Recent advancement in the field of pervasive healthcare monitoring systems causes the generation of a huge amount of lifelog data in real-time. Chronic diseases are one of the most serious health challenges in developing and developed countries. According to WHO, this accounts for 73% of all deaths and 60% of the global burden of diseases. Chronic disease classification models are now harnessing the potential of lifelog data to explore better healthcare practices. This paper is to construct an optimal feature selection-based unsupervised logistic regression model (OFS-ULR) to classify chronic diseases. Since lifelog data analysis is crucial due to its sensitive nature; thus the conventional classification models show limited performance.
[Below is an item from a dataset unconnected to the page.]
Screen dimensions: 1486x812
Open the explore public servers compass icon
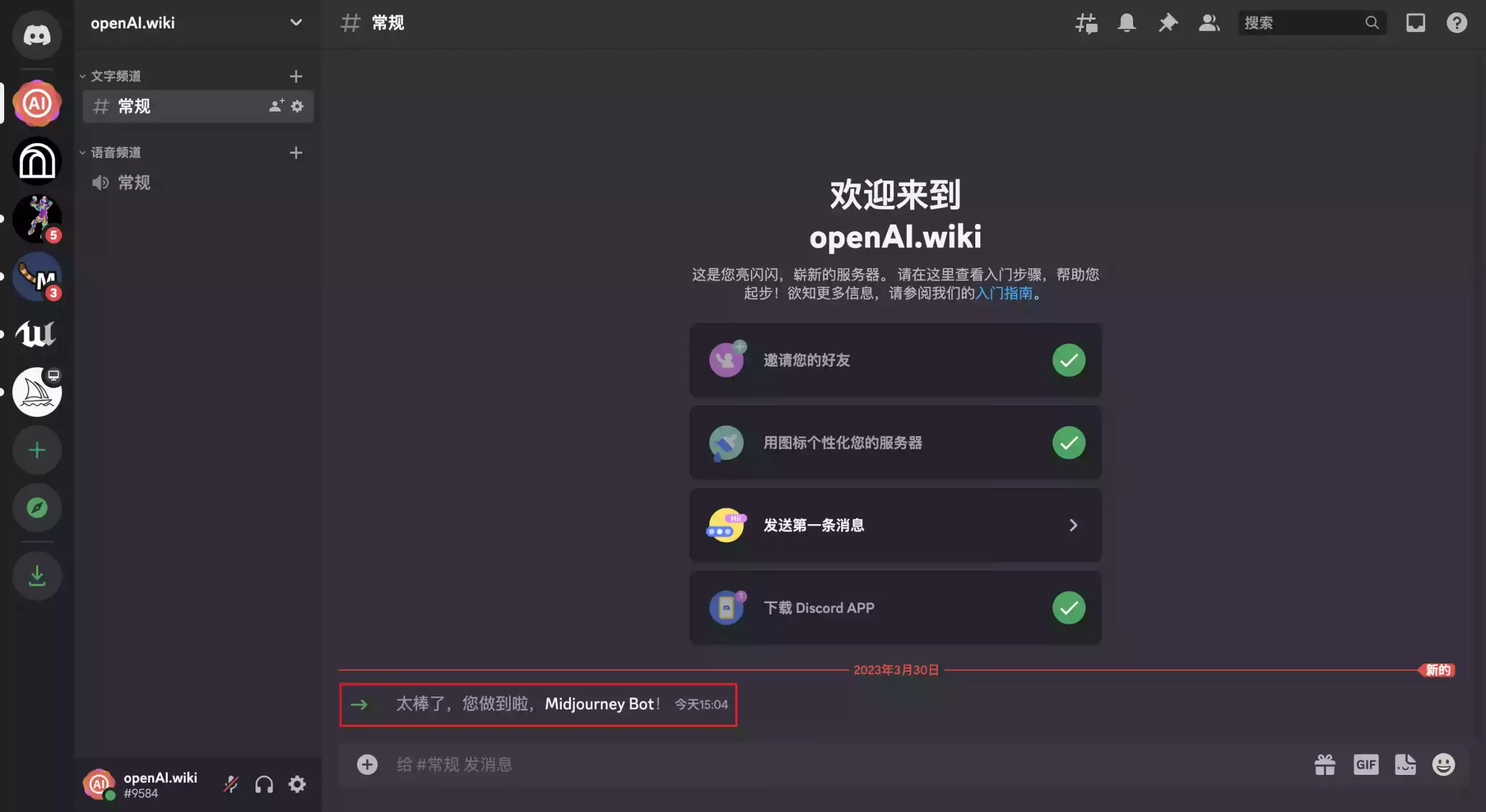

Therefore, designing new classifiers for the classification of chronic diseases using lifelog data is the need of the age. The vital part of building a good model depends on pre-processing of the dataset, identifying important features, and then training a learning algorithm with suitable hyper parameters for better performance. The proposed approach improves the performance of existing methods using a series of steps such as (i) removing redundant or invalid instances, (ii) making the data labelled using clustering and partitioning the data into classes, (iii) identifying the suitable subset of features by applying either some domain knowledge or selection algorithm, (iv) hyper parameter tuning for models to get best results, and (v) performance evaluation using Spark streaming environment. For this purpose, two-time series datasets are used in the experiment to compute the accuracy, recall, precision, and f1-score. The experimental analysis proves the suitability of the proposed approach as compared to the conventional classifiers and our newly constructed model achieved highest accuracy and reduced training complexity among all among all.